Second and most crucially, there is in fact a material basis for a genuine anti-racist movement based on solidarity between Indigenous people and non-Indigenous racialised people in Australia. While abstract now, this points to the possibility of a sustained anti-racist pole with real roots in working class migrant communities.
In a curious convergence of these axes, young women, many of whom are racialised, have organised a number of strikes against dodgy, exploitative Mint My Desk bosses in Brisbane this year. At the same time, migrant women have been core to brave and successful strikes against Ingham’s and Hussey. This is an emergence in its infancy, dispersed geographically, with zero institutional backing and mostly compelled by the need to defend against horrific conditions and real wage collapses. But as in every Invasion Day and Stop Blak Deaths in Custody rally, the glimmers of hope for a future where racism is beaten back, not triumphant, are nestled within.
Note: This piece was initially published on Wednesday October 11, 2023. On the day of the Voice referendum vote just three days later, chief architect of the Voice, Marcia Langton, has published an incredible essay affirming what is effectively the exact line of argument made here.
While her honesty and analysis can be commended, that head figures behind the Voice could only offer such clarified, critical words now, in the form of a eulogy, is a betrayal that must never be forgiven. Peter Dutton and the forces of extreme “race-hate”, to use Langton’s own words, have been gifted a triumph at the expense of the people whose lives are degraded by oppressive policies, and climates of persecution.
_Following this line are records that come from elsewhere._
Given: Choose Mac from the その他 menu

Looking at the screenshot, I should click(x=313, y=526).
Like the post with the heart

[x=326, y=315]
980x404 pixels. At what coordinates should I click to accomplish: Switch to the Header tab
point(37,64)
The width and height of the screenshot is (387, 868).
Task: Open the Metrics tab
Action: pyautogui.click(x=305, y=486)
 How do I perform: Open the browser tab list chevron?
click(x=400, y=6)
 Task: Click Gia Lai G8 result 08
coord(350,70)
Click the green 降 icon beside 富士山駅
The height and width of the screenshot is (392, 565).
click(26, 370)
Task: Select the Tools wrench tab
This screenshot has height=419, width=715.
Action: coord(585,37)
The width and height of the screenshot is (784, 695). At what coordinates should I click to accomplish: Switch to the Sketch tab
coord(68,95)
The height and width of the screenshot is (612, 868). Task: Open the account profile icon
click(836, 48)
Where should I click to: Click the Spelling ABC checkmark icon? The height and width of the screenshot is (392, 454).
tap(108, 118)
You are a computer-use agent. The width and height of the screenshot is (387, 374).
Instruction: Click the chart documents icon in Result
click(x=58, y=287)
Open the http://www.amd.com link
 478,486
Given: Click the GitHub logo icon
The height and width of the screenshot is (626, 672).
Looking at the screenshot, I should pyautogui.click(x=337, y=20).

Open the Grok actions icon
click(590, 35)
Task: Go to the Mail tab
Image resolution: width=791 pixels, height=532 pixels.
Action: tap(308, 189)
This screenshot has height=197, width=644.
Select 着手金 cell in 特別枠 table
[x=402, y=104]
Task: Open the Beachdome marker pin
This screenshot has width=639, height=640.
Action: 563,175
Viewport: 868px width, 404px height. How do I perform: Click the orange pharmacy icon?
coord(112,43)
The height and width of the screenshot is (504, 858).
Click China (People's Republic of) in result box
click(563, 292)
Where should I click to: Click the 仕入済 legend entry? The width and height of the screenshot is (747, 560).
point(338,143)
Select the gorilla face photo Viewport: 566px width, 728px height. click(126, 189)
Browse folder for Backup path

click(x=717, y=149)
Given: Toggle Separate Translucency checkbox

Notably, Langton’s intellectually sharp, morally authoritative essay articulates no future potential for correction. One recalls what Russian Revolutionary Leon Trotsky wrote of similarly compromised social and political forces, in decisive times requiring clear political strategy and action:
“The frightened petty-bourgeois confronted by great events sees nothing but dangers and obstacles. His sole recourse is the pathos of alarm.”
Let us, the opponents of reaction, the strivers for a world free of racism and all other oppressions, be pellucid that merely picking up the pieces of a liberal-reformist “reconciliatory” programme will lead to yet more defeats and demoralisation.
Now more than ever, in a world increasingly enveloped by explicit racial vilification and violence, an entirely different, bottom-up anti-racist counteroffensive is desperately necessary. Lest humanity fail to recover its soul in time to prevent cataclysm.